Selects specified columns from the given DataFrame.

Parameters:

Name Type Description Default
context PipelineContext

Context in which this Action is executed.

required
include_columns list[str] | None

A list of column names that should be included. If provided, only these columns will be selected.

None
exclude_columns list[str] | None

A list of column names that should be excluded. If provided, all columns except these will be selected.

None
raise_on_non_existing_columns bool

If True, raise an error if a specified column is not found in the DataFrame. If False, ignore the column and continue with the selection.

True

Raises:

Type Description
ValueError

If a specified column is not found in the DataFrame.

ValueError

If neither include_columns nor exclude_columns are provided, or if both are provided.

Returns:

Type Description
PipelineContext

Context after the execution of this Action.

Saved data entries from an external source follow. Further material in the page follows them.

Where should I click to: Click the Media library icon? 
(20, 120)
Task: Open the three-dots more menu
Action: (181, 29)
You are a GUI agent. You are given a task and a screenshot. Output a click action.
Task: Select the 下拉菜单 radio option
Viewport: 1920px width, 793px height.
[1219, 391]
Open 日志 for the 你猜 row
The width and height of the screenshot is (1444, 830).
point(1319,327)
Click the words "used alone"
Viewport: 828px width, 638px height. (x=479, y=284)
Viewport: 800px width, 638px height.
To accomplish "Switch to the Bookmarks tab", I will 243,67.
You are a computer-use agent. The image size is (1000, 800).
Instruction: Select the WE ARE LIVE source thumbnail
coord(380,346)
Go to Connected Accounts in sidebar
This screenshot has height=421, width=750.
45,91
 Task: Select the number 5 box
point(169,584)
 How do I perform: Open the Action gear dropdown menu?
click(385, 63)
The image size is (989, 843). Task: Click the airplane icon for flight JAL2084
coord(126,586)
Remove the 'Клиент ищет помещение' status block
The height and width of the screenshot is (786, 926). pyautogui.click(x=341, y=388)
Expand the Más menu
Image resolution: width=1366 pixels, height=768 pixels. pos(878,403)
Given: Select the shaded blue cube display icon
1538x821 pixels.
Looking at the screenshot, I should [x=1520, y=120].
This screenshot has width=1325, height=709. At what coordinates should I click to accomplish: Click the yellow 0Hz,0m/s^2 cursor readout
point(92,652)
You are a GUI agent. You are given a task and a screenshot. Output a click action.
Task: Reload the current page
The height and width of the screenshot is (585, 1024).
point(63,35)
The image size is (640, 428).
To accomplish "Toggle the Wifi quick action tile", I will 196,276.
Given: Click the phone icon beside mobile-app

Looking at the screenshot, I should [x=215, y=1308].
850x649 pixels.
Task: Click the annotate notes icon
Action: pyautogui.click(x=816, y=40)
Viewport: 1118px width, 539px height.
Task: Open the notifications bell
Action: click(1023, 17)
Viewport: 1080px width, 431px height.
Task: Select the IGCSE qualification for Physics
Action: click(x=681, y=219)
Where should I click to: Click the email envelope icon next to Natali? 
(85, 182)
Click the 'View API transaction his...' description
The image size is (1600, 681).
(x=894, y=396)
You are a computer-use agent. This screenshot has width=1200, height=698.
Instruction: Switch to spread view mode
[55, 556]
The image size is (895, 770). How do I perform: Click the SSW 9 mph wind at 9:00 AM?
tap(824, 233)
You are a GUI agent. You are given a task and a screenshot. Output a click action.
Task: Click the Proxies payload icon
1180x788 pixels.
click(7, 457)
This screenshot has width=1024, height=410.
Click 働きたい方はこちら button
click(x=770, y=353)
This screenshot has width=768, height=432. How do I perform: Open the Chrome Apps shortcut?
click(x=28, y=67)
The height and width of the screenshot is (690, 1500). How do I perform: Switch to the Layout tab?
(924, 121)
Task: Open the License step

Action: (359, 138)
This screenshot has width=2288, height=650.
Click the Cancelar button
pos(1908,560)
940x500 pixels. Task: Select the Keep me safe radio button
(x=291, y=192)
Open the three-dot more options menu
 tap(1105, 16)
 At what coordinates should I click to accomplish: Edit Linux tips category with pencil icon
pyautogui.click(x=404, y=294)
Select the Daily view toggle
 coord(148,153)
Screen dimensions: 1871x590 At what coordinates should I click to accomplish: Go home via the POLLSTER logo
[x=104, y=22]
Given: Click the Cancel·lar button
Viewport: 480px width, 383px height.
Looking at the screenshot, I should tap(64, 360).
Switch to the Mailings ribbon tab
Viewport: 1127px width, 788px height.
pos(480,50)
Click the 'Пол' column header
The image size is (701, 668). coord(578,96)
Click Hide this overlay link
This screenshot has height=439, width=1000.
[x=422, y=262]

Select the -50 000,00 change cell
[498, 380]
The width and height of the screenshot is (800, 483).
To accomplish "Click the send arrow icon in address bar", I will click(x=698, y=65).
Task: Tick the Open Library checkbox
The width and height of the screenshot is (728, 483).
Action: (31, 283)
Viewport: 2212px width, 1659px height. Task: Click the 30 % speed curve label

Source code in src/cloe_nessy/pipeline/actions/transform_select_columns.py
def run(
    self,
    context: PipelineContext,
    *,
    include_columns: list[str] | None = None,
    exclude_columns: list[str] | None = None,
    raise_on_non_existing_columns: bool = True,
    **_: Any,
) -> PipelineContext:
    """Selects specified columns from the given DataFrame.

    Args:
        context: Context in which this Action is executed.
        include_columns: A list of column names that should be included.
            If provided, only these columns will be selected.
        exclude_columns: A list of column names that should be excluded.
            If provided, all columns except these will be selected.
        raise_on_non_existing_columns: If True, raise an error if a specified
            column is not found in the DataFrame. If False, ignore the column
            and continue with the selection.

    Raises:
        ValueError: If a specified column is not found in the DataFrame.
        ValueError: If neither include_columns nor exclude_columns are provided,
            or if both are provided.

    Returns:
        Context after the execution of this Action.
    """
    if context.data is None:
        raise ValueError("Data from the context is required for the operation.")

    df = context.data

    if (not include_columns and not exclude_columns) or (include_columns and exclude_columns):
        raise ValueError("Please define either 'include_columns' or 'exclude_columns'.")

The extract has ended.